The processor 200 is shown including execution logic 250 having a set of execution units 255-1 through 255-N. Some embodiments may include a number of execution units dedicated to specific functions or sets of functions. Other embodiments may include only one execution unit or one execution unit that may perform a particular function. The illustrated execution logic 250 performs the operations specified by code instructions.
After completion of execution of the operations specified by the code instructions, back end logic 260 retires the instructions of the code 213. In one embodiment, the processor 200 allows out of order execution but requires in order retirement of instructions. Retirement logic 265 may take a variety of forms as known to those of skill in the art (e.g., re-order buffers or the like). In this manner, the processor core 200 is transformed during execution of the code 213, at least in terms of the output generated by the decoder, the hardware registers and tables utilized by the register renaming logic 225, and any registers (not shown) modified by the execution logic 250.
Although not illustrated in FIG. 5, a processing element may include other elements on chip with the processor core 200. For example, a processing element may include memory control logic along with the processor core 200. The processing element may include I/O control logic and/or may include I/O control logic integrated with memory control logic. The processing element may also include one or more caches.
FIG. 6 shows a block diagram of a system 1000 in accordance with an embodiment. In one example, one or more portions of the processor core 200 may be included in any computing device and/or data platform, such as the apparatus 16 described above. Shown in FIG. 6 is a multiprocessor system 1000 that includes a first processing element 1070 and a second processing element 1080. While two processing elements 1070 and 1080 are shown, it is to be understood that an embodiment of system 1000 may also include only one such processing element.

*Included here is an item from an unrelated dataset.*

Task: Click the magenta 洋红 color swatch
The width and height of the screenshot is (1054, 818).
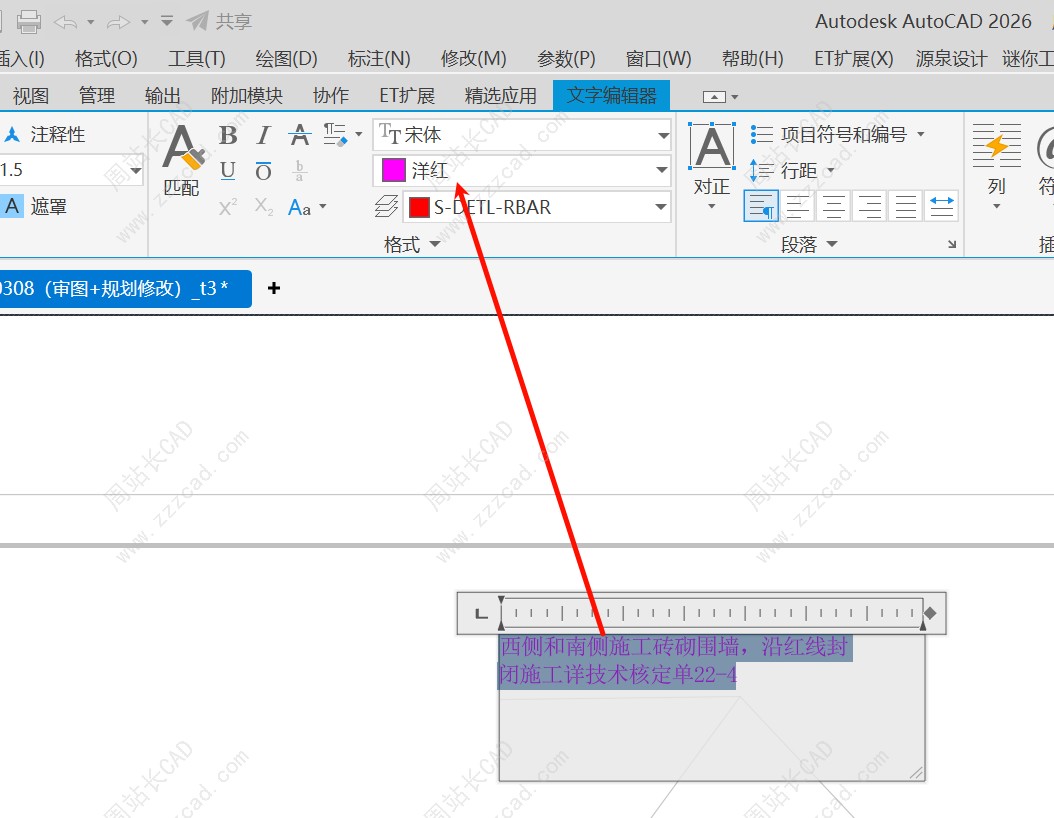Action: coord(393,171)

System 1000 is illustrated as a point-to-point interconnect system, wherein the first processing element 1070 and second processing element 1080 are coupled via a point-to-point interconnect 1050. It should be understood that any or all of the interconnects illustrated in FIG. 6 may be implemented as a multi-drop bus rather than point-to-point interconnect.
As shown in FIG. 6, each of processing elements 1070 and 1080 may be multicore processors, including first and second processor cores (i.e., processor cores 1074 a and 1074 b and processor cores 1084 a and 1084 b). Such cores 1074, 1074 b, 1084 a, 1084 b may be configured to execute instruction code in a manner similar to that discussed above in connection with FIG. 5.

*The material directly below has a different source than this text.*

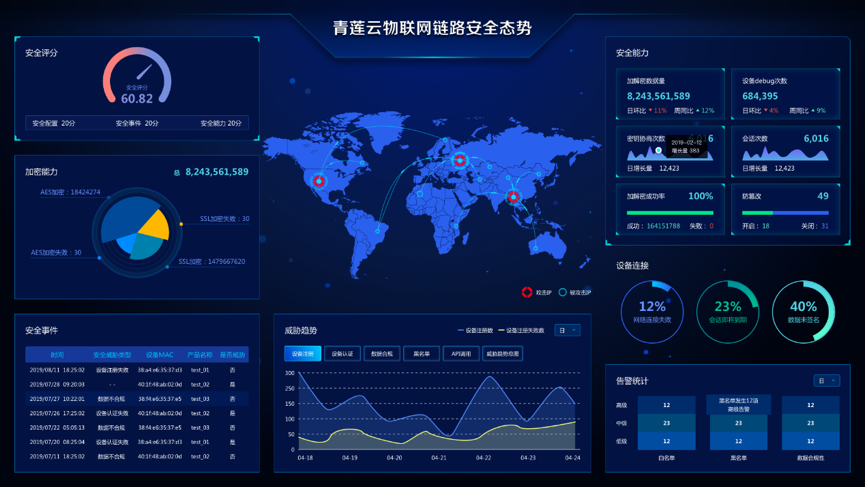Click the 23% 会话即将到期 ring gauge
Viewport: 865px width, 487px height.
click(x=728, y=312)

Each processing element 1070, 1080 may include at least one shared cache 1896. The shared cache 1896 a, 1896 b may store data (e.g., instructions) that are utilized by one or more components of the processor, such as the cores 1074 a. 1074 b and 1084 a, 1084 b, respectively. For example, the shared cache may locally cache data stored in a memory 1032, 1034 for faster access by components of the processor. In one or more embodiments, the shared cache may include one or more mid-level caches, such as level 2 (L2), level 3 (L3), level 4 (L4), or other levels of cache, a last level cache (LLC), and/or combinations thereof.
While shown with only two processing elements 1070, 1080, it is to be understood that the scope is not so limited. In other embodiments, one or more additional processing elements may be present in a given processor. Alternatively, one or more of processing elements 1070, 1080 may be an element other than a processor, such as an accelerator or a field programmable gate array. For example, additional processing element(s) may include additional processors(s) that are the same as a first processor 1070, additional processor(s) that are heterogeneous or asymmetric to processor a first processor 1070, accelerators (such as, e.g., graphics accelerators or digital signal processing (DSP) units), field programmable gate arrays, or any other processing element. There may be a variety of differences between the processing elements 1070, 1080 in terms of a spectrum of metrics of merit including architectural, microarchitectural, thermal, power consumption characteristics, and the like. These differences may effectively manifest themselves as asymmetry and heterogeneity amongst the processing elements 1070, 1080. For at least one embodiment, the various processing elements 1070, 1080 may reside in the same die package.
First processing element 1070 may further include memory controller logic (MC) 1072 and point-to-point (P-P) interfaces 1076 and 1078. Similarly, second processing element 1080 may include a MC 1082 and P-P interfaces 1086 and 1088. As shown in FIG. 6, MC's 1072 and 1082 couple the processors to respective memories, namely a memory 1032 and a memory 1034, which may be portions of main memory locally attached to the respective processors. While the MC logic 1072 and 1082 is illustrated as integrated into the processing elements 1070, 1080, for alternative embodiments the MC logic may be discrete logic outside the processing elements 1070, 1080 rather than integrated therein.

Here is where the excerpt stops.